[Start PROVIDED TEXT]

Concurrent with signing the Agreement, Goldrich formed the Goldrich Placer LLC subsidiary and entered into a lease agreement (the “Lease”) with Goldrich Placer LLC for the exclusive right and license to explore for, develop, mine and control all placer gold located on or extracted from all of Goldrich’s mining claims at its Chandalar property. The Lease then includes an assignment of rights, title, interest responsibilities and obligations under the lease to GNP. The Lease shall continue until the cessation of operations, as defined in the Lease, or dissolution of GNP. The annual payment from Goldrich Placer LLC to Goldrich under the Lease is ten dollars ($10). Under terms of the operating agreement, GNP must meet minimum investment and production requirements.

[End PROVIDED TEXT]
[Start PROVIDED MATERIAL]

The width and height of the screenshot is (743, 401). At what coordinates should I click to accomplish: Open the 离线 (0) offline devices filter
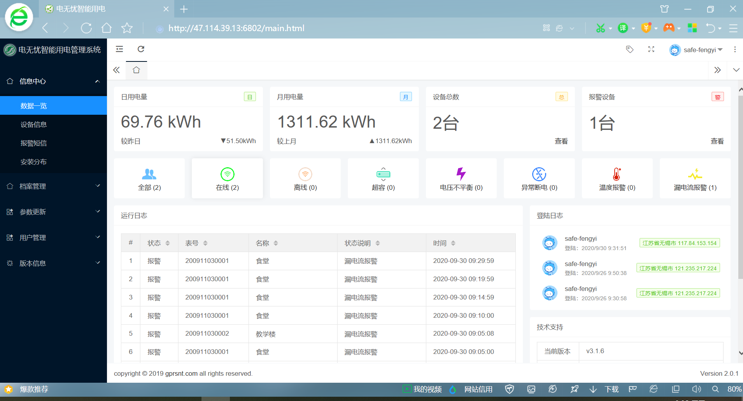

[End PROVIDED MATERIAL]

### JOBS
(a) Answer these questions from the Goldrich lease passage, one answer per line:
(i) What subsidiary did Goldrich form when it signed the Agreement?
(ii) What is the annual payment from the subsidiary to Goldrich under the Lease?
(iii) What must GNP meet under the terms of the operating agreement?
(b) Extract from the Goldrich lease passage the part that opens with the words containing "Concurrent with signing" and closes with "and production requirements.", copying it word for word.
(c) Extend the Goldrich lease passage, starting after its final sentence.

### ANSWERS PROVIDED
(a)
(i) Goldrich Placer LLC
(ii) Ten dollars ($10)
(iii) Minimum investment and production requirements

(b)
Concurrent with signing the Agreement, Goldrich formed the Goldrich Placer LLC subsidiary and entered into a lease agreement (the “Lease”) with Goldrich Placer LLC for the exclusive right and license to explore for, develop, mine and control all placer gold located on or extracted from all of Goldrich’s mining claims at its Chandalar property. The Lease then includes an assignment of rights, title, interest responsibilities and obligations under the lease to GNP. The Lease shall continue until the cessation of operations, as defined in the Lease, or dissolution of GNP. The annual payment from Goldrich Placer LLC to Goldrich under the Lease is ten dollars ($10). Under terms of the operating agreement, GNP must meet minimum investment and production requirements.

(c)
20





NyacAU’s funding includes an effectively non-interest bearing loan to GNP, sufficient in amount to bring the placers at Chandalar into commercial production. This amount is currently estimated to total $7.2 million, subject to timing of production, consisting of approximately $3.6 million for start-up costs, $2.4 million for capital expenditures for mining equipment as well as $1.2 million loaned to GNP and then paid to Goldrich to purchase mining equipment currently owned by Goldrich. Upon completion of loan advances, Goldrich will be secondarily responsible for repayment of 50% of the loan balances as a result of its 50% ownership of GNP, and repayment will be effected by distributing Goldrich’s portion of GNP earnings to NyacAU until the loan is paid in full. The loan will earn interest to NyacAU at the applicable short-term federal rate, currently 0.25%, but is effectively a non-interest bearing loan from Goldrich’s standpoint, as Goldrich will receive a special payment from GNP equal to the interest paid by GNP to NyacAU for Goldrich’s 50% ownership share of this loan. NyacAU has also agreed to advance Goldrich $0.95 million at the greater of prime plus 2% or 10% interest for direct drilling costs as part of Goldrich’s 2012 exploration program with Blackrock Drilling, a drilling company in which the owners of NyacAU have a majority interest. The balance of the funding package, $0.35 million, is to be provided by an equity financing for the purchase shares of Goldrich’s common stock by NyacAU. The price per share in the equity financing is $0.148 per share, the 90-day weighted volume average price of Goldrich stock on the last business day proceeding the signing of the definitive documents for the joint venture agreement.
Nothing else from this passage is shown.